____ RECORDED INFORMATION

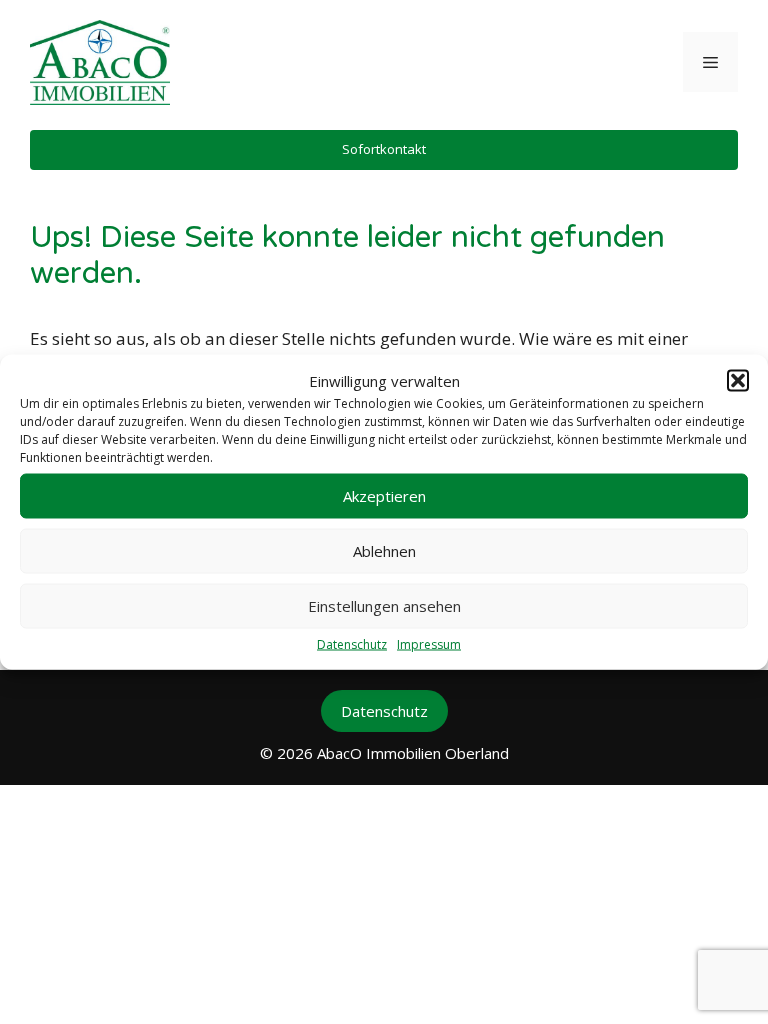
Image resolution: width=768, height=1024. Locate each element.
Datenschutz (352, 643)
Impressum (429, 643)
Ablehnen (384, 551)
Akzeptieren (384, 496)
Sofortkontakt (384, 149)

________
____ RECORDED INFORMATION

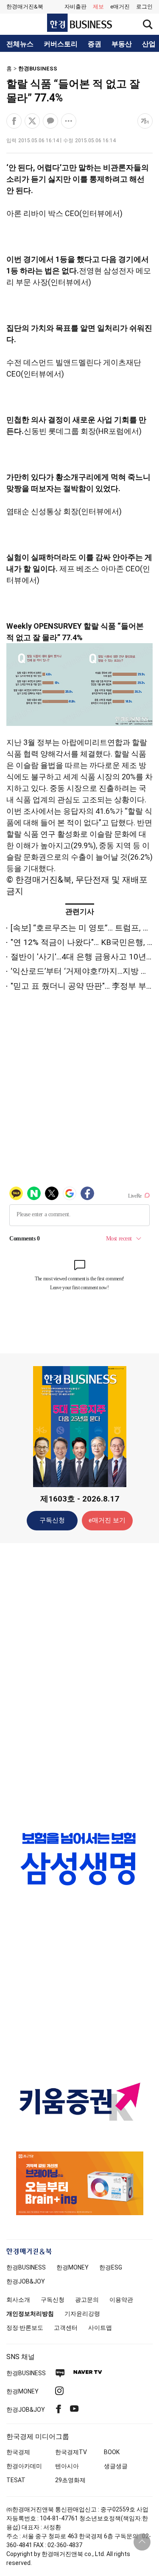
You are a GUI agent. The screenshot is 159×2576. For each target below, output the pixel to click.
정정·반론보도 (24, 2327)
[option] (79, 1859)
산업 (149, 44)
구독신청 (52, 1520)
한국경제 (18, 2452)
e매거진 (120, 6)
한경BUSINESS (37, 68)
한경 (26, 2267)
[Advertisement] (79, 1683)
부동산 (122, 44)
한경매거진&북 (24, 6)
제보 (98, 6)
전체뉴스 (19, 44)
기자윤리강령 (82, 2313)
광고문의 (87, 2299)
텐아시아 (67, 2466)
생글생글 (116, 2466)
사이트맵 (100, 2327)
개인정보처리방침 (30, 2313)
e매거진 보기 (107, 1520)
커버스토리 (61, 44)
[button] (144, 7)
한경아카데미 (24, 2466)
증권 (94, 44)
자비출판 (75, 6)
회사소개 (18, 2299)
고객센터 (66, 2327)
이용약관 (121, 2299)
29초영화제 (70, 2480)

________

### EXERCISE OBJECTIVE
Nothing but the lines above from the one containing "You are a GUI" through the one containing "29초영화제 (70, 2480)" should appear in the answer, each repeated exactly.

### RESPONSE TO THIS TASK
You are a GUI agent. The screenshot is 159×2576. For each target below, output the pixel to click.
정정·반론보도 (24, 2327)
[option] (79, 1859)
산업 (149, 44)
구독신청 (52, 1520)
한국경제 (18, 2452)
e매거진 (120, 6)
한경BUSINESS (37, 68)
한경 (26, 2267)
[Advertisement] (79, 1683)
부동산 (122, 44)
한경매거진&북 (24, 6)
제보 (98, 6)
전체뉴스 (19, 44)
기자윤리강령 (82, 2313)
광고문의 (87, 2299)
텐아시아 (67, 2466)
생글생글 (116, 2466)
사이트맵 (100, 2327)
개인정보처리방침 (30, 2313)
e매거진 보기 (107, 1520)
커버스토리 (61, 44)
[button] (144, 7)
한경아카데미 (24, 2466)
증권 (94, 44)
자비출판 (75, 6)
회사소개 (18, 2299)
고객센터 (66, 2327)
이용약관 (121, 2299)
29초영화제 (70, 2480)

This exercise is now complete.